07 • Hari Sial Alana

Mulai dari awal
                                    

"Alana." Lengan Alana dicolek Keenan yang baru saja datang menghampiri. Cowok itu menatap Alfi, "Ini anak tidur dari kapan?"

Alfi menggedikan bahu. Ia sebenarnya malas untuk bicara. Sekarang pun dia sibuk memasukkan buku-bukunya ke dalam tas. Selain galak, dia juga gak pedulian.

"Na, Na, bangun. Udah pulang sekolah." Keenan masih berusaha membangunkan Alana dengan cara mencolek beberapa kali lengan cewek itu. Usaha Keenan berhasil, Alana membuka matanya dan mengangkat kepalanya. Ia terkejut melihat wajah Keenan yang berada tepat di depan mukanya.

"Ih, Keenan!" Alana kaget dan refleks mengubah posisinya jadi duduk tegak. Melihat Alana kaget, Keenan ikutan kaget.

"Gue ketiduran ya?" Alana panik sendiri. Ia menoleh ke kanan dan kiri, melihat sebagian murid di kelas ini sudah meninggalkan kelas.

Alana melirik Alfi lalu menabok tangannya. "Kok gak bangunin gue sih?!"

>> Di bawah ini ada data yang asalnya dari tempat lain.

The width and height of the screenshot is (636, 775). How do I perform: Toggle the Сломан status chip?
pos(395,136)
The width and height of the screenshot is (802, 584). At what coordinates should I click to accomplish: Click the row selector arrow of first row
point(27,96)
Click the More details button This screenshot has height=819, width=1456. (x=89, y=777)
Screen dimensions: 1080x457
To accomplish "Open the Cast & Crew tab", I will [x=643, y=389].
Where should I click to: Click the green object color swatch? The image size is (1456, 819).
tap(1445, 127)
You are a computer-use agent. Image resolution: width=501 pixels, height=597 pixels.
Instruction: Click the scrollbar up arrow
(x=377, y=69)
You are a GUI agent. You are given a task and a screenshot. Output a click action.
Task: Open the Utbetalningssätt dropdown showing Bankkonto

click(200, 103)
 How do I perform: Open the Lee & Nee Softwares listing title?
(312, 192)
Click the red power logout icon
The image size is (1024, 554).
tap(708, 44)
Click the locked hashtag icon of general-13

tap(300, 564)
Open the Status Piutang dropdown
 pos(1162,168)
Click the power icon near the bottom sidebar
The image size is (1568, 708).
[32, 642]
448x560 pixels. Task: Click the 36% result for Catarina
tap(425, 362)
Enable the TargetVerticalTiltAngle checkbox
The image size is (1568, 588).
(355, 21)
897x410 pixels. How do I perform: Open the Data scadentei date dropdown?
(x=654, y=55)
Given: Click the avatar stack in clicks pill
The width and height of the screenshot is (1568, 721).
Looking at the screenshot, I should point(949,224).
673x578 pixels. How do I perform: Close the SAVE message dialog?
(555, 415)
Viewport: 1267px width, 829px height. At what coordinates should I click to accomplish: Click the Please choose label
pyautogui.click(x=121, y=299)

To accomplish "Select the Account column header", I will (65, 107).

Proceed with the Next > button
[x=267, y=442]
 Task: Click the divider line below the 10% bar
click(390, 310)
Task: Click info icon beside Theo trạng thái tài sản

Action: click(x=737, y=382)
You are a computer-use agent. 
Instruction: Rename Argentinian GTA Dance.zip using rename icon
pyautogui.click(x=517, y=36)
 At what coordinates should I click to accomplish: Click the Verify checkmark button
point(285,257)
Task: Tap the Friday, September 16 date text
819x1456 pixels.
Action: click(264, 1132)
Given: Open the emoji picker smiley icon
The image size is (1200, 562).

Alfi menaikkan satu alisnya. "Untung buat gue apa kalo gue bangunin lo?"

"Ih, ngegas mulu sih kalo ngomong!" Alana cemberut.

"Gue cuma nanya, ngegas darimananya?" sahut Alfi.

"Oh!" Alana melipas tangan di depan dada. "Seenggaknya lo punya inisiatif buat bangunin gue yang ketiduran di kelas."

"Emangnya lo siapanya gue?" celetuk Alfi.

"Au ah!" Alana frustrasi. Ia meraih beberapa buku yang tergeletak di mejanya dan menaruhnya ke dalam tas. Ia ingin segera pulang, mau tidur dengan nyaman dan tentram. Tapi, ketika Alana bangkit berdiri dari bangku, ia tiba-tiba meringis kesakitan. Ia lupa ada luka basah di lutut kanannya. Lantas, Alana memekik. "Sakit! Astaga, lutut gue sakit banget!"

Dan saat Alana kembali duduk dengan membanting diri, ia kembali berteriak kesakitan. "YA ALLAH PANTAT GUE!"

Melihat Alana yang heboh sendiri, Keenan dan Alfi sama-sama terdiam sesaat dengan wajah bingung. "Ngapasih, Na?" tanya Keenan.

Alana manyun. Matanya berkaca-kaca, menandakan ia sebentar lagi akan menangis hanya karena luka di tubuhnya yang mampu menguras air mata. "Lutut gue nggak bisa dilurusin ... Kalo gue berdiri, luka di lutut gue rasanya sakit banget. Gue susah jalan. Kalo duduk, pantat gue nyut-nyutan."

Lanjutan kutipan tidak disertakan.